====== RECORDS FOR THE TASK ======
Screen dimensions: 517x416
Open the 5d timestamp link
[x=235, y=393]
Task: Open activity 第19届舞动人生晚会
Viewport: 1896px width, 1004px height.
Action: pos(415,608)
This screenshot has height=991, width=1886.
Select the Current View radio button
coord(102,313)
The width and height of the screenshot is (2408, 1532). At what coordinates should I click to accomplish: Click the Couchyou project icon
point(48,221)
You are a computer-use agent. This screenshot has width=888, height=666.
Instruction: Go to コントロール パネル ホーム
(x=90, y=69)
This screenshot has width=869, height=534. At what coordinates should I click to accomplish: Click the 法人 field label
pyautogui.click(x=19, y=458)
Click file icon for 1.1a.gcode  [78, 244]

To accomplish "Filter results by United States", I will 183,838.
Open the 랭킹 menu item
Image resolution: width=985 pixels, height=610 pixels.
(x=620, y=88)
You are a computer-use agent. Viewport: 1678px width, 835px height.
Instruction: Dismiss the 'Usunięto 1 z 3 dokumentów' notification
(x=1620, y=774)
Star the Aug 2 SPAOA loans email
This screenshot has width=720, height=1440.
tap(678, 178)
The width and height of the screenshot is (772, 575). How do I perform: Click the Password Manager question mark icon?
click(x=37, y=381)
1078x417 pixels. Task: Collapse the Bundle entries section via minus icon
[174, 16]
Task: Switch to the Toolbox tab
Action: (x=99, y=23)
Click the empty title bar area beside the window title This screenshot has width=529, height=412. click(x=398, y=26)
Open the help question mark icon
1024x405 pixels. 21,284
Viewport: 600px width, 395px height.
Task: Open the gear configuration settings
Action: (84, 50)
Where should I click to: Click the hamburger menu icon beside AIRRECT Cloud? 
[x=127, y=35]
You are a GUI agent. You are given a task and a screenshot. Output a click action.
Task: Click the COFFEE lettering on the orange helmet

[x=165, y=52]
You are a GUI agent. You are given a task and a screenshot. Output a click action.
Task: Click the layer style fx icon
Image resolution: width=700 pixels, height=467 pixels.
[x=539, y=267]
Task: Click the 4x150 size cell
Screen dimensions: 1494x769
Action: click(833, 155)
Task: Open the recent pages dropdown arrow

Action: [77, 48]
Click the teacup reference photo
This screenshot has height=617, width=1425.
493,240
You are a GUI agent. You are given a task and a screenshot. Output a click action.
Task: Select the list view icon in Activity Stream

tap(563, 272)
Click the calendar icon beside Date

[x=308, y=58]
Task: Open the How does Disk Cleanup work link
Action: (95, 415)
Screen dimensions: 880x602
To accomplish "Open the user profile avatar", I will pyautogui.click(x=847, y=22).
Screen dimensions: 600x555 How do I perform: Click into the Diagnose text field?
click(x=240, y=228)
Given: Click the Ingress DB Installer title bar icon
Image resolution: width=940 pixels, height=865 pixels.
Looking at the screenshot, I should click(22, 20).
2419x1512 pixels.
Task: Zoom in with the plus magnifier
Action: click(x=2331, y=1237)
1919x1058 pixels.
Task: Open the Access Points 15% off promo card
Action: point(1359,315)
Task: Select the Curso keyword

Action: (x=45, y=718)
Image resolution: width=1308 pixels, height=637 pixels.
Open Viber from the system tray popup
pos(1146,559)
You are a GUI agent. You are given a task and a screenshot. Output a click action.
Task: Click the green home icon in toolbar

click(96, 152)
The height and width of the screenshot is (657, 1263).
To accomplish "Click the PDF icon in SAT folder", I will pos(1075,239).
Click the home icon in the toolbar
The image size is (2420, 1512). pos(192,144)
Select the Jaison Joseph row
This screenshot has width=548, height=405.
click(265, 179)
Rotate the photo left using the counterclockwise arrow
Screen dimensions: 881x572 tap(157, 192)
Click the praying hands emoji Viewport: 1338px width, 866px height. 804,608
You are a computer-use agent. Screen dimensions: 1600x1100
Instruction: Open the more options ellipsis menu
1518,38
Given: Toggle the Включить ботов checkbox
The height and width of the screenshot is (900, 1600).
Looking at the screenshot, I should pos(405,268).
======
DIRECTIONS
Express the records above as a JSON list of strings, one string per line, leaving out blank lines.

RESULT FOR THIS EXERCISE
[
  "Screen dimensions: 517x416",
  "Open the 5d timestamp link",
  "[x=235, y=393]",
  "Task: Open activity 第19届舞动人生晚会",
  "Viewport: 1896px width, 1004px height.",
  "Action: pos(415,608)",
  "This screenshot has height=991, width=1886.",
  "Select the Current View radio button",
  "coord(102,313)",
  "The width and height of the screenshot is (2408, 1532). At what coordinates should I click to accomplish: Click the Couchyou project icon",
  "point(48,221)",
  "You are a computer-use agent. This screenshot has width=888, height=666.",
  "Instruction: Go to コントロール パネル ホーム",
  "(x=90, y=69)",
  "This screenshot has width=869, height=534. At what coordinates should I click to accomplish: Click the 法人 field label",
  "pyautogui.click(x=19, y=458)",
  "Click file icon for 1.1a.gcode  [78, 244]",
  "To accomplish \"Filter results by United States\", I will 183,838.",
  "Open the 랭킹 menu item",
  "Image resolution: width=985 pixels, height=610 pixels.",
  "(x=620, y=88)",
  "You are a computer-use agent. Viewport: 1678px width, 835px height.",
  "Instruction: Dismiss the 'Usunięto 1 z 3 dokumentów' notification",
  "(x=1620, y=774)",
  "Star the Aug 2 SPAOA loans email",
  "This screenshot has width=720, height=1440.",
  "tap(678, 178)",
  "The width and height of the screenshot is (772, 575). How do I perform: Click the Password Manager question mark icon?",
  "click(x=37, y=381)",
  "1078x417 pixels. Task: Collapse the Bundle entries section via minus icon",
  "[174, 16]",
  "Task: Switch to the Toolbox tab",
  "Action: (x=99, y=23)",
  "Click the empty title bar area beside the window title This screenshot has width=529, height=412. click(x=398, y=26)",
  "Open the help question mark icon",
  "1024x405 pixels. 21,284",
  "Viewport: 600px width, 395px height.",
  "Task: Open the gear configuration settings",
  "Action: (84, 50)",
  "Where should I click to: Click the hamburger menu icon beside AIRRECT Cloud? ",
  "[x=127, y=35]",
  "You are a GUI agent. You are given a task and a screenshot. Output a click action.",
  "Task: Click the COFFEE lettering on the orange helmet",
  "[x=165, y=52]",
  "You are a GUI agent. You are given a task and a screenshot. Output a click action.",
  "Task: Click the layer style fx icon",
  "Image resolution: width=700 pixels, height=467 pixels.",
  "[x=539, y=267]",
  "Task: Click the 4x150 size cell",
  "Screen dimensions: 1494x769",
  "Action: click(833, 155)",
  "Task: Open the recent pages dropdown arrow",
  "Action: [77, 48]",
  "Click the teacup reference photo",
  "This screenshot has height=617, width=1425.",
  "493,240",
  "You are a GUI agent. You are given a task and a screenshot. Output a click action.",
  "Task: Select the list view icon in Activity Stream",
  "tap(563, 272)",
  "Click the calendar icon beside Date",
  "[x=308, y=58]",
  "Task: Open the How does Disk Cleanup work link",
  "Action: (95, 415)",
  "Screen dimensions: 880x602",
  "To accomplish \"Open the user profile avatar\", I will pyautogui.click(x=847, y=22).",
  "Screen dimensions: 600x555 How do I perform: Click into the Diagnose text field?",
  "click(x=240, y=228)",
  "Given: Click the Ingress DB Installer title bar icon",
  "Image resolution: width=940 pixels, height=865 pixels.",
  "Looking at the screenshot, I should click(22, 20).",
  "2419x1512 pixels.",
  "Task: Zoom in with the plus magnifier",
  "Action: click(x=2331, y=1237)",
  "1919x1058 pixels.",
  "Task: Open the Access Points 15% off promo card",
  "Action: point(1359,315)",
  "Task: Select the Curso keyword",
  "Action: (x=45, y=718)",
  "Image resolution: width=1308 pixels, height=637 pixels.",
  "Open Viber from the system tray popup",
  "pos(1146,559)",
  "You are a GUI agent. You are given a task and a screenshot. Output a click action.",
  "Task: Click the green home icon in toolbar",
  "click(96, 152)",
  "The height and width of the screenshot is (657, 1263).",
  "To accomplish \"Click the PDF icon in SAT folder\", I will pos(1075,239).",
  "Click the home icon in the toolbar",
  "The image size is (2420, 1512). pos(192,144)",
  "Select the Jaison Joseph row",
  "This screenshot has width=548, height=405.",
  "click(265, 179)",
  "Rotate the photo left using the counterclockwise arrow",
  "Screen dimensions: 881x572 tap(157, 192)",
  "Click the praying hands emoji Viewport: 1338px width, 866px height. 804,608",
  "You are a computer-use agent. Screen dimensions: 1600x1100",
  "Instruction: Open the more options ellipsis menu",
  "1518,38",
  "Given: Toggle the Включить ботов checkbox",
  "The height and width of the screenshot is (900, 1600).",
  "Looking at the screenshot, I should pos(405,268)."
]